Councilman Adam Frisch countered that he saw housing as the community’s most important issue and therefore the elected boards should be able to carve out the time to send two members each to the meetings.
County Commissioner George Newman said he supports the general direction of the changes as a way to increase efficiency and accountability. When an elected official is on the board, there is a greater level of accountability, he said.
Richards added later that, with elected officials on the board, she believes that the meetings will get more press coverage, leading the public to be more informed on housing issues.
Numerous current APCHA board members attended the meeting. Chris Council, who was appointed to the board in the spring, noted that the board is already moving in the direction prescribed by the elected officials.
A proposal is currently on the table to bring in a hearing officer to hear appeals of compliance enforcement, so the board can spend more time on policy, Council said. There are a lot of policy discussions happening, he noted.

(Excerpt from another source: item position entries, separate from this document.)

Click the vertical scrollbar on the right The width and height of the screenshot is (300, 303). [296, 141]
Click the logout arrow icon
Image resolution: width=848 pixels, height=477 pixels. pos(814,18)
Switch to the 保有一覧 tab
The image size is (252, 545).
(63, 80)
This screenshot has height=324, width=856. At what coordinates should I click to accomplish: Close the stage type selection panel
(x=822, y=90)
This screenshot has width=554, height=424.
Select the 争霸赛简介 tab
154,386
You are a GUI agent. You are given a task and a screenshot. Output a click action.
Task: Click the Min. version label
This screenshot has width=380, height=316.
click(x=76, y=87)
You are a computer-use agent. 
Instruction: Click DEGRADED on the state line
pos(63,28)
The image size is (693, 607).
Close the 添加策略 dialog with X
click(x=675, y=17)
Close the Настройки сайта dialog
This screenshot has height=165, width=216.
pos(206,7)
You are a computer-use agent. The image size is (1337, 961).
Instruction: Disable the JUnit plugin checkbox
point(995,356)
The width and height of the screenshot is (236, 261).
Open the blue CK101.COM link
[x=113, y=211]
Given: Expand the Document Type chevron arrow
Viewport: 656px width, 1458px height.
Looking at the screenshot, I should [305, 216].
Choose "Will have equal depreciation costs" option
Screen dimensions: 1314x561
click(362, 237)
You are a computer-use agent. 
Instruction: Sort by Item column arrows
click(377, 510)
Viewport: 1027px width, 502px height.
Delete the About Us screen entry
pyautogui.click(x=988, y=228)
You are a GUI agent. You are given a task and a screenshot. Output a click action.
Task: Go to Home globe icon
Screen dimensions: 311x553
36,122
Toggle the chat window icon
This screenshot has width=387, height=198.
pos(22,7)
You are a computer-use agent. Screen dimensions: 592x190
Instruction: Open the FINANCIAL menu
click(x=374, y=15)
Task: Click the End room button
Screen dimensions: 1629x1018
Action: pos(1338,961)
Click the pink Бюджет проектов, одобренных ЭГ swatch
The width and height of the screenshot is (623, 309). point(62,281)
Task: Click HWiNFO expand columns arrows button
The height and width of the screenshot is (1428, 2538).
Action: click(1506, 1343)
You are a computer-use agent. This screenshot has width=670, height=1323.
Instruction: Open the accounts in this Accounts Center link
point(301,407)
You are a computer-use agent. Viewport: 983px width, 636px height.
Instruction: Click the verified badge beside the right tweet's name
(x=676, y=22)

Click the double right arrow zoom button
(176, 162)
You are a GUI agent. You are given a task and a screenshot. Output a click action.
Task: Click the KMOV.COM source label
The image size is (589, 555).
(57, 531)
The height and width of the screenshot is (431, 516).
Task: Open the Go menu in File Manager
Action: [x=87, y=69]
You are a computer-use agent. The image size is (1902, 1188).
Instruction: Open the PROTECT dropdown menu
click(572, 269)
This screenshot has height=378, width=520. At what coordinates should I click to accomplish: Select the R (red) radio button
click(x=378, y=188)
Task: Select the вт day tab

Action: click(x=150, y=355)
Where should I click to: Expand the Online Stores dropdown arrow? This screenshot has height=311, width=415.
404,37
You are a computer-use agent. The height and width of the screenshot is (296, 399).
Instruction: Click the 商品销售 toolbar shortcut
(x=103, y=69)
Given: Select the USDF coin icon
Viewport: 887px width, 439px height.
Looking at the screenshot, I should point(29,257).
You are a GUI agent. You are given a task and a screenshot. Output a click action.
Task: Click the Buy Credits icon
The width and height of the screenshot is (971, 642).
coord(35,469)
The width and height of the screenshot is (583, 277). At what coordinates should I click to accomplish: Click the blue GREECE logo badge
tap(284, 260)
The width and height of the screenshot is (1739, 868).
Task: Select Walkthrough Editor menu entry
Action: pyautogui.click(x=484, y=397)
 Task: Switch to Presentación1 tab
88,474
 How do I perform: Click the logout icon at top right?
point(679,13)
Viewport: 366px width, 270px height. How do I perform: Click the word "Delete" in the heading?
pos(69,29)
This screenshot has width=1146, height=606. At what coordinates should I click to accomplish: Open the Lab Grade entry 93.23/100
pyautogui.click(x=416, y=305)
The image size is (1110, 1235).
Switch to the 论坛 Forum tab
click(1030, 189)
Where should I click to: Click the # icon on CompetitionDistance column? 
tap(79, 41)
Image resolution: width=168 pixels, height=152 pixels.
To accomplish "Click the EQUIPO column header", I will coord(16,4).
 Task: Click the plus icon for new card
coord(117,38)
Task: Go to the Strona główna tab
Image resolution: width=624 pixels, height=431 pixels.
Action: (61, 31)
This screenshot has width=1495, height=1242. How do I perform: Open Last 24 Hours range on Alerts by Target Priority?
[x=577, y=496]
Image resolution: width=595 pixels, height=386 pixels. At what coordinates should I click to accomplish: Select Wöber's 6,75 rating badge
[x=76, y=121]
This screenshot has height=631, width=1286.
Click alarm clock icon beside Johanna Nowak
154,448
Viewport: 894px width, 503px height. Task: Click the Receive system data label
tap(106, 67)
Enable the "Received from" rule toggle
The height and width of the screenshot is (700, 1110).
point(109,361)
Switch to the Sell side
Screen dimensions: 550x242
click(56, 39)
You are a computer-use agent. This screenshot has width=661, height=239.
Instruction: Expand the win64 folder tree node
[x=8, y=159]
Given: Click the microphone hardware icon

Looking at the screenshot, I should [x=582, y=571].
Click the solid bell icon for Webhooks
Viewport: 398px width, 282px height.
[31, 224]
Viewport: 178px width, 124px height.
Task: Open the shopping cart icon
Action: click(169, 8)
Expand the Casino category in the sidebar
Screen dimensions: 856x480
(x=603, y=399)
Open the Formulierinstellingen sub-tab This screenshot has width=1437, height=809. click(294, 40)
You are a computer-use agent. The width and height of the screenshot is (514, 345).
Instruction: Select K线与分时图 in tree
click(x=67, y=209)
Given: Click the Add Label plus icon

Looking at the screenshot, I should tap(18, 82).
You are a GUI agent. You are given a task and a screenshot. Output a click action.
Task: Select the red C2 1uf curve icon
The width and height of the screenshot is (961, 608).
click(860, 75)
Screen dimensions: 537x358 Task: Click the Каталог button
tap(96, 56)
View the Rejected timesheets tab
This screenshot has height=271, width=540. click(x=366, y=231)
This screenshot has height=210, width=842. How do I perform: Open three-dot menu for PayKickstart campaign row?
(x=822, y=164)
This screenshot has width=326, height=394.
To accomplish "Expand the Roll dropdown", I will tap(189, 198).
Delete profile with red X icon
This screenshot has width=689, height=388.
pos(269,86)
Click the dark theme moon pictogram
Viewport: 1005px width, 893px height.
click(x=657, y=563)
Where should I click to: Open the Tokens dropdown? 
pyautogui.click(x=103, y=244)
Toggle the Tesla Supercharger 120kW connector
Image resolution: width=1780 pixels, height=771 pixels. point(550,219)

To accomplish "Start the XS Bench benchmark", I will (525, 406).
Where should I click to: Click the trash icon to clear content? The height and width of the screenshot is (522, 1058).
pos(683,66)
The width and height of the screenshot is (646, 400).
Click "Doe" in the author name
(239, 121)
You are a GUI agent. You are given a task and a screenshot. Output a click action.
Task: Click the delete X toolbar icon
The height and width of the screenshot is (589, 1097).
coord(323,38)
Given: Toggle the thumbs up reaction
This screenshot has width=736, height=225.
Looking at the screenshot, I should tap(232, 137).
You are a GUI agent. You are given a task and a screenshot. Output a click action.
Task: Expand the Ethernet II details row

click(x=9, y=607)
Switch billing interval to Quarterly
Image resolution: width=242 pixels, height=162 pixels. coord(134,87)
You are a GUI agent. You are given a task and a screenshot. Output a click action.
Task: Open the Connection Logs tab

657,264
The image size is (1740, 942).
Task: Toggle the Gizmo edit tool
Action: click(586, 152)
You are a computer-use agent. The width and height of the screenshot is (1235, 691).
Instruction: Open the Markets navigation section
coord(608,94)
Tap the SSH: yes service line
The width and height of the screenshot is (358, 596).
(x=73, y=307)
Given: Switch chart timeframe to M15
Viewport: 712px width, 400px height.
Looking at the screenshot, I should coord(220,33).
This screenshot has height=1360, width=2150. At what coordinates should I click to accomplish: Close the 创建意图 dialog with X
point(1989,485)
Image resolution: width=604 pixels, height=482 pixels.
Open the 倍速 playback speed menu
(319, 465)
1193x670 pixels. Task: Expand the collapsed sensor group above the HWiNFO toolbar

Much of the frustration on APCHA governance came to a head over the last few years as the city, county and APCHA board failed to gain consensus on a policy to deal with underfunded capital reserve accounts that plague many affordable housing homeowners’ associations. City officials proposed a policy that involved providing millions in cash to help HOAs shore up their reserve accounts, but county commissioners were skeptical. A subcommittee got together to hash out the issue and crafted two alternate proposals. Those proposals were delivered to the APCHA board, which after many meetings determined that it could not make a recommendation until more information was available from a data project that is underway.
“After almost a year and half there is still no clear path for a decision on capital reserves to be made,” says a memo to the joint board from city and county administrators.
The capital reserve issue highlights one chasm between the city and county’s ability to deal with housing issues. The city has a dedicated real estate transfer tax that generates $8 to $10 million per year to invest in housing, but Pitkin County has no such robust funding source. That puts the two bodies on uneven footing to fund not only new housing acquisition and development but also structural issues such as capital reserves. The discrepancy could lead to more governance dysfunction even with a newly empowered APCHA board, if the board approves policies that either government agency is unable or unwilling to fund.
To wade through these issues and more, city and county staffs were instructed to gather input on the proposed changes from the public, APCHA board and staff and their own elected officials before coming back with a formal proposal to amend APCHA’s governance structure. That structure is established by an “inter-governmental agreement” between the city and the county, to which both boards would have to approve any changes.